Dilihat dari kebijaksanaan
pemerintah, kehati-hatian dalam kegiatan periwayatan hadits pada zaman khalifah
‘Ali bin Abi Thalib sama dengan pada zaman sebelumnya. Akan tetapi situasi umat
Islam pada zaman Ali telah berbeda dengan siatuasi pada zaman sebelumnya. Pada
zaman Ali, pertentang politik dikalangan umat Islam telah makin menajam. Peperangan
antara kelompok pendukung Ali dengan pendukung Mu’awiyah telah terjadi. Hal ini
membawa dampak negative dalam bidang kegiatan periwayatan hadits. Kepentingan
politik telah mendorong terjadinya pemalsuan hadits.
Dari urai di atas dapat disimpulkan,
bahwa kebijaksanaan para khulafa al-Rasyidin tentang periwayatan hadits adalah
sebagai berikut:
1.
Seluruh khalifah sependapat tentang
pentingnya sikap hati-hati dalam periwayatan hadits
2.
Larangan memperbanyak hadits, terutama
yang ditekankan oleh khalifah ‘Umar, tujuan pokoknyaialah agar periwayat
bersikap selektif dalam meriwayatakan hadits dan agar masyarakat tidak
dipalingkan perhatiannya dari al-Qur’an
3.
Penghadiran saksi atau mengucapkan sumpah
bagi periwayat hadits merupakan salah satu cara untuk meneliti riwayat hadits.

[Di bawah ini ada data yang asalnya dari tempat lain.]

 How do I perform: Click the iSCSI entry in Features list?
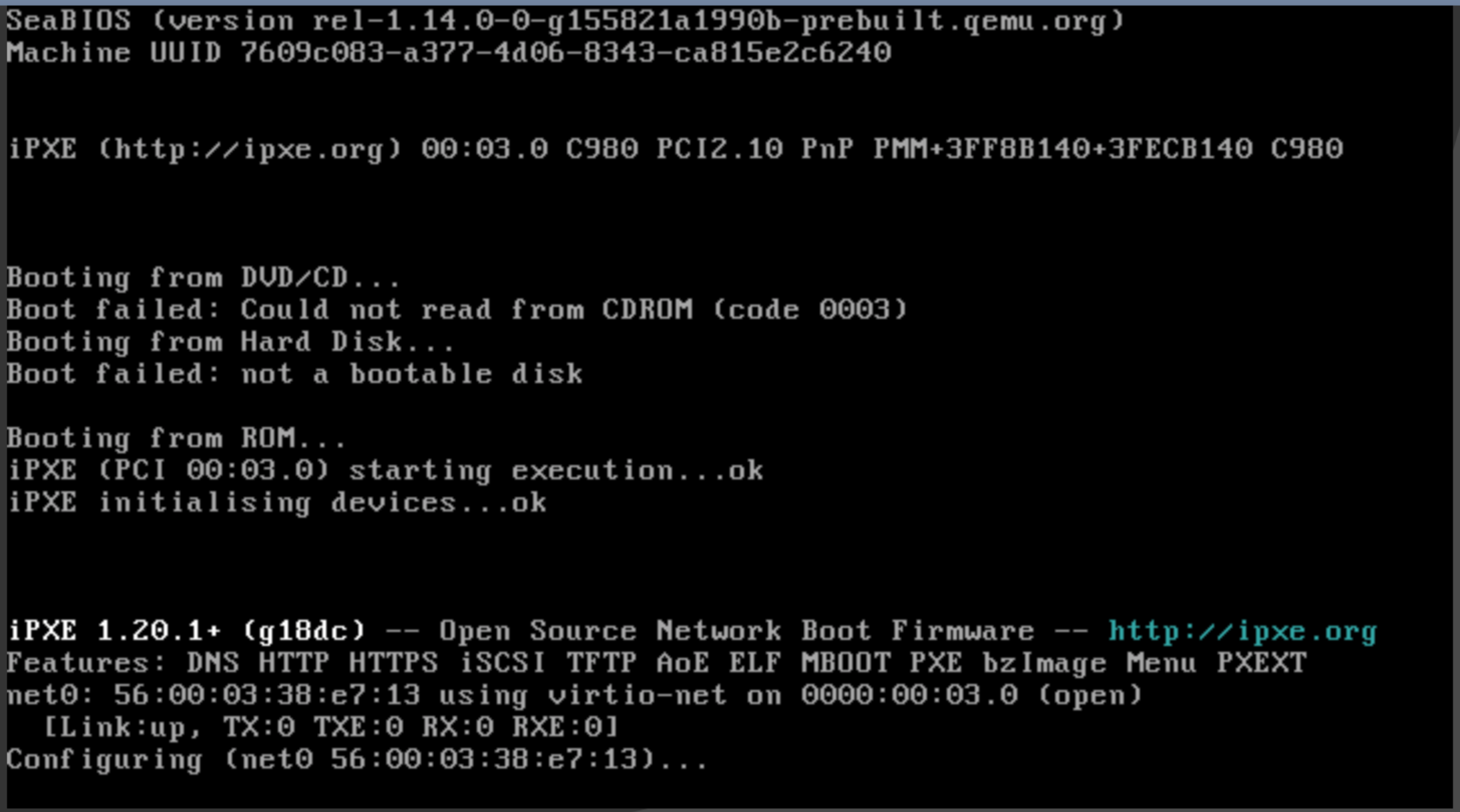(x=502, y=663)
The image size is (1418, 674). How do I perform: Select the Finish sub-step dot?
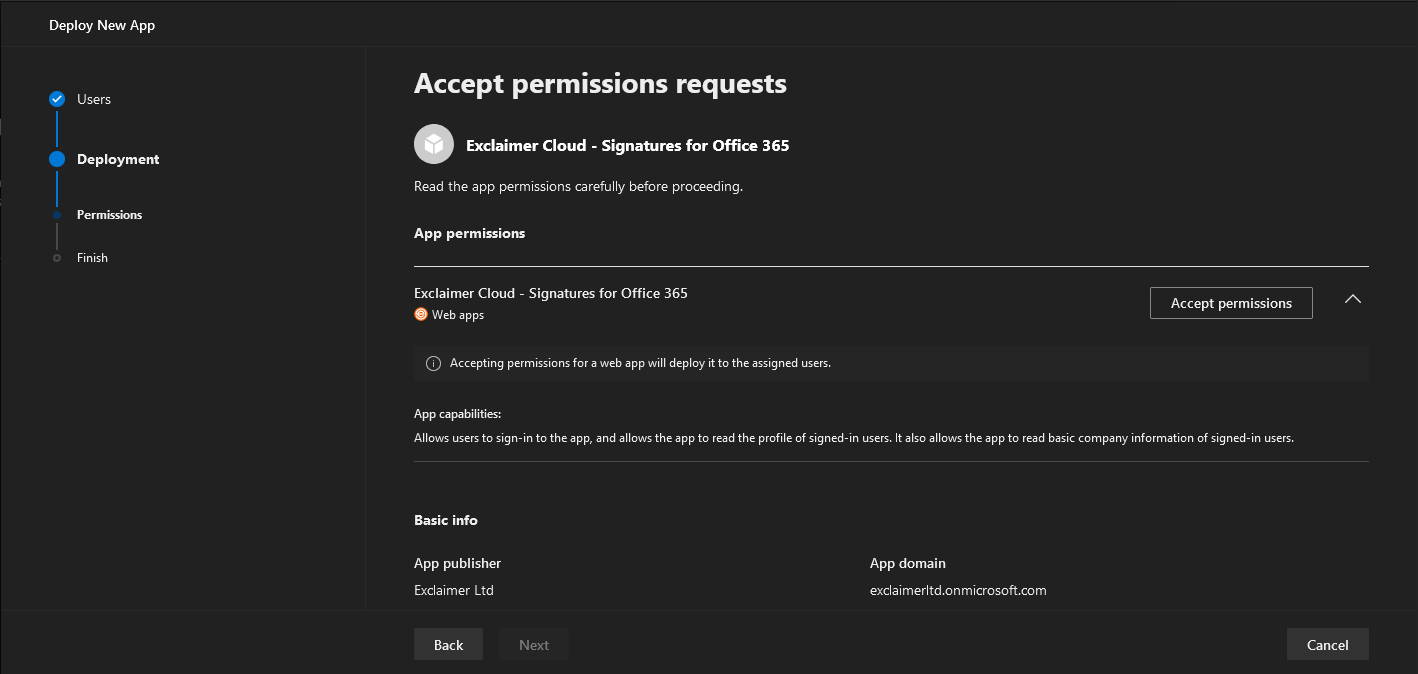(x=57, y=258)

Periwayat yang dinilai memiliki kredibilitas yang tinggi tidak dibebani
kewajiabn mengajukan saksi atau sumpah
4.
Masing-masing khalifah telah meriwayatkan
hadits. Riwayat hadits yang disampaikan oleh ketiga khalifah yang pertama
seluruhnya dalam bentuk lisan. Hanya ‘Ali yang meriwayatkan hadits secara
tulisan disamping secara lisan.
Adapun penulisan hadits pada masa
Khulafa al-Rasyidin masih tetap terbatas dan belum dilakukan secara resmi,
walaupun pernah khalifah umar bin khattab mempunyai gagasan untuk membukukan
hadits, namun niatan tersebut diurungkan setelah beliau melakukan shalat
istikharah. Para shahabat tidak melakukan penulisan hadits secara resmi, karena
pertimbang-pertimbangan:
1.
Agar tidak memalingkan umat dari perhatian
terhadap al-Qur’an. Perhatian shahabat masa khulafa al-Rasyidin adalah pada
al-Qur’an seperti tampak pada urusan pengumpulan dan pembukuannya sehingga
menjadi mush-haf.
2.
Para shahabat sudah menyebar sehingga
terdapat kesulitan dalam menulis hadits.
Demikianlah yang dapat saya sampaikan tentang makalah perkembangan hadits pada masa sahabat semoga bermanfaat.